A juventude negra é o alvo preferencial da violência institucional, seja através do seu encarceramento, seja através da sua execução extrajudicial. Dados do SUS apontam que o número de negros assassinados no Brasil é duas vezes maior do que o de brancos. 53% dos homicídios registrados no Brasil atingem os jovens, desse total, mais de 75% são negros, na maioria do sexo masculino e de baixa escolaridade.
Em 1992, o Massacre do Carandiru chocou o país e no ano seguinte a Chacina da Candelária também provocou o mesmo efeito. O extermínio (nem tão) silencioso da população pobre, especialmente negra, agora parece passar despercebido. Morte, tortura, remoções forçadas, incêndios suspeitos em comunidades e preconceito ainda são o cotidiano de milhares de brasileiros e brasileiras em razão da sua cor de pele, classe social e/ou lugar de moradia.
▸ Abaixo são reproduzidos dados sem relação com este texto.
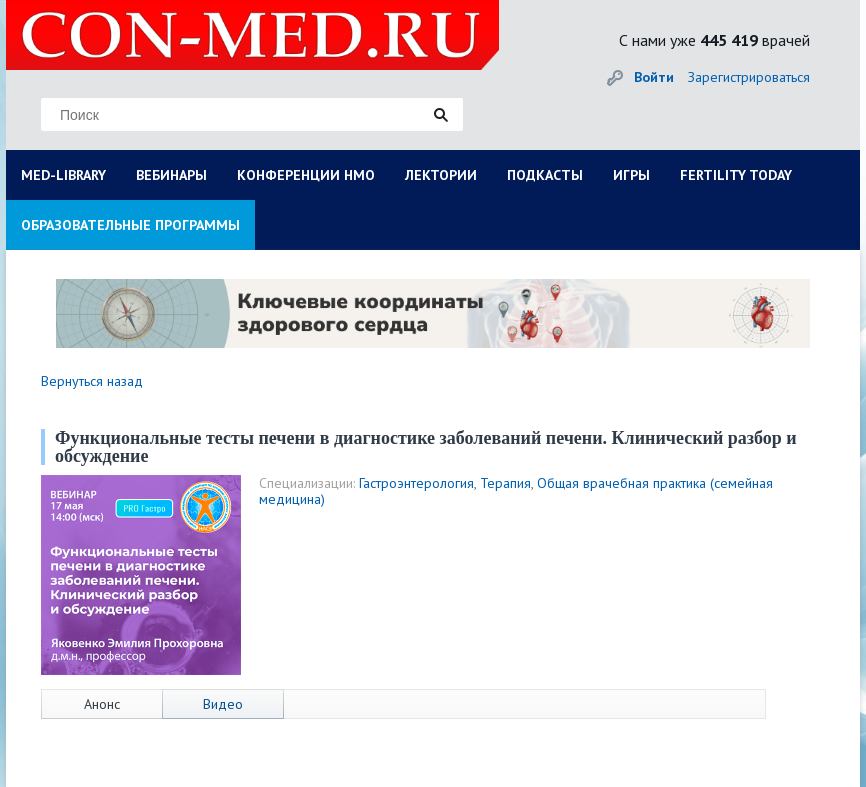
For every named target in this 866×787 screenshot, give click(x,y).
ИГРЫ (631, 175)
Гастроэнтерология (416, 483)
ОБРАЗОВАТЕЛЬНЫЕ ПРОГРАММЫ (130, 225)
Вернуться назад (92, 381)
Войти (654, 77)
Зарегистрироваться (749, 77)
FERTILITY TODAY (736, 175)
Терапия (505, 483)
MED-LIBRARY (63, 175)
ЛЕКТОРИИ (441, 175)
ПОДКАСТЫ (545, 175)
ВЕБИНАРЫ (171, 175)
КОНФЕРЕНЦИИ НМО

Há muitas lições que podemos tirar olhando de volta para o que se deu vinte anos atrás e à luz dos massacres cotidianos que acontecem nas periferias do Brasil: uma das principais é importância de nos organizarmos contra a violência estatal, que sofre uma grande parcela da nossa população – que não deixemos de denunciar e lutar contra a violência estrutural e estruturante do Estado brasileiro.